◆ Parts of the exercise ◆
1/ Decide whether each statement agrees with the promissory note passage, answering yes or no and quoting the words of the passage that settle it. (a) Both notes carry interest at 24% per year. (b) The Surplus Note is secured. (c) The balance of the May 2018 Sunshine Note on September 30, 2018 was $46,090.
2/ According to the promissory note passage, how much may Surplus deduct from the Company's bank account each business day?
3/ Extend the promissory note passage, picking up after its final sentence.

◆ Passage provided ◆

On April 5, 2018, the Company issued a Promissory Note in the principal amount of $100,001 (the “Surplus Note”) to Surplus Depot Inc., an unaffiliated third party (“Surplus”). The principal amount due under the Surplus Note bears interest at the rate of 24% per annum, and permits Surplus to deduct one ACH payment from the Company’s bank account in the amount of $500 per business day until the principal amount due and accrued interest is repaid. Any unpaid principal amount and any accrued interest is due on April 5, 2019. The Surplus Note is unsecured. The balance as of September 30, 2018 was $46,090.

 

On May 30, 2018, the Company issued a promissory note in the principal amount of $100,001 (the “May 2018 Sunshine Note”) to Sunshine Travel, Inc., an unaffiliated third party (“Sunshine Travel”). The principal amount due under the May 2018 Sunshine Note bears interest at the rate of 24% per annum, and permits Sunshine Travel to deduct one ACH payment from the Company’s bank account in the amount of $500 per business day until the principal amount due and accrued interest is repaid. Any unpaid principal amount and any accrued interest is due on May 30, 2019. The May 2018 Sunshine Note is unsecured. The balance as of September 30, 2018 was $64,015.

◆ Rows ◆
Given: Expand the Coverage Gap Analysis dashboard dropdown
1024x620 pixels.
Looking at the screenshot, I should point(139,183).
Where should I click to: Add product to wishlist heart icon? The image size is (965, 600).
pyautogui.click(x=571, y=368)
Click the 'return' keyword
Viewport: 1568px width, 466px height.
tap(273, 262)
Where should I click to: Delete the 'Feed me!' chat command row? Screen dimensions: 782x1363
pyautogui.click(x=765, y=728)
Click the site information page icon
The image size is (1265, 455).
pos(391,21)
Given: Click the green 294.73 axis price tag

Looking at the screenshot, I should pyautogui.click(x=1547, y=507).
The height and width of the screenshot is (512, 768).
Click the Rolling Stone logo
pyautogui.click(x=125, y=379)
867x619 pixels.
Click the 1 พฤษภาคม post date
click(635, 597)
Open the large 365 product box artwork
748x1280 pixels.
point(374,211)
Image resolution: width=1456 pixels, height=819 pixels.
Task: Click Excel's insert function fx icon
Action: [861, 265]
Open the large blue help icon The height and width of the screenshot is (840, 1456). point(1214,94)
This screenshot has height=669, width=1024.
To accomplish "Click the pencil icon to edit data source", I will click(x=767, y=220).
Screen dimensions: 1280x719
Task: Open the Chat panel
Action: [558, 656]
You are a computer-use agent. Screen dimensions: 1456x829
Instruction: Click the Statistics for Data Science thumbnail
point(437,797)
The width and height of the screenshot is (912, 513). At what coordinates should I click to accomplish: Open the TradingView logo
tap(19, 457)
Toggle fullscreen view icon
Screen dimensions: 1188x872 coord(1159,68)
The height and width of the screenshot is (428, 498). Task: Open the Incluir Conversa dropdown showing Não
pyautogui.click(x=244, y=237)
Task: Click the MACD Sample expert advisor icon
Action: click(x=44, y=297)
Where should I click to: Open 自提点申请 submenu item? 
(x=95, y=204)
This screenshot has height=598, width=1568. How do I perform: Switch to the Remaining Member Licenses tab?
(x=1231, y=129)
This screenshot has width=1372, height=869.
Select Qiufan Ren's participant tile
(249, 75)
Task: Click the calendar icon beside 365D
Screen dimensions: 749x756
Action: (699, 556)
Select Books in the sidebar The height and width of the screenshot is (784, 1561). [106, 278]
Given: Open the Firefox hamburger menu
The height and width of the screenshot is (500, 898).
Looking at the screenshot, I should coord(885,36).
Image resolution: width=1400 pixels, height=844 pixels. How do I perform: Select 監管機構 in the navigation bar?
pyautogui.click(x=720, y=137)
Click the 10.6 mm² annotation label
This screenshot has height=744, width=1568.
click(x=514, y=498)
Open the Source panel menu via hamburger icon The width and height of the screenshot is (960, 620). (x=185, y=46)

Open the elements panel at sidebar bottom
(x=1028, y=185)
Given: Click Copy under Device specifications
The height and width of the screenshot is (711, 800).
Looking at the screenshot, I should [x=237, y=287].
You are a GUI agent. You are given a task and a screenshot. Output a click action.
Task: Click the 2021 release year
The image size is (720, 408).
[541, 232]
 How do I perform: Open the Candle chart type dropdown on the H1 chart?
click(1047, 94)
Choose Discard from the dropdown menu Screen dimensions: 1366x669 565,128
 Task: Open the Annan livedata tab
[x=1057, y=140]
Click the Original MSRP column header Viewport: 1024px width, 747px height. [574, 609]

◆ Answers below ◆
1/
(a) Yes: "bears interest at the rate of 24% per annum."
(b) No: "The Surplus Note is unsecured."
(c) No: "The balance as of September 30, 2018 was $64,015."

2/ One ACH payment of $500 per business day.

3/
On August 16, 2018, the Company issued a promissory note in the principal amount of $100,001 (the “August 2018 Sunshine Note”) to Sunshine Travel. The principal amount due under the Sunshine Travel Note bears interest at the rate of 24% per annum, permits Sunshine Travel to deduct one ACH payment from the Company’s bank account in the amount of $500 per business day until the principal amount due and accrued interest is repaid. Any unpaid principal amount and any accrued interest is due on August 16, 2019. The August 2018 Sunshine Note is unsecured. The balance as of September 30, 2018 was $90,044.

 

 12

 

During the nine months ended September 30, 2018, $450,000 of notes was converted into 12,449,933 shares.

 

    September 30,
2018
  December 31,
2017
Gross balances outstanding for convertible notes   $ -     $ 812,711  
Gross balances outstanding from notes payables-short term     732,093       -  
Less: Debt discount     -       (145,856 )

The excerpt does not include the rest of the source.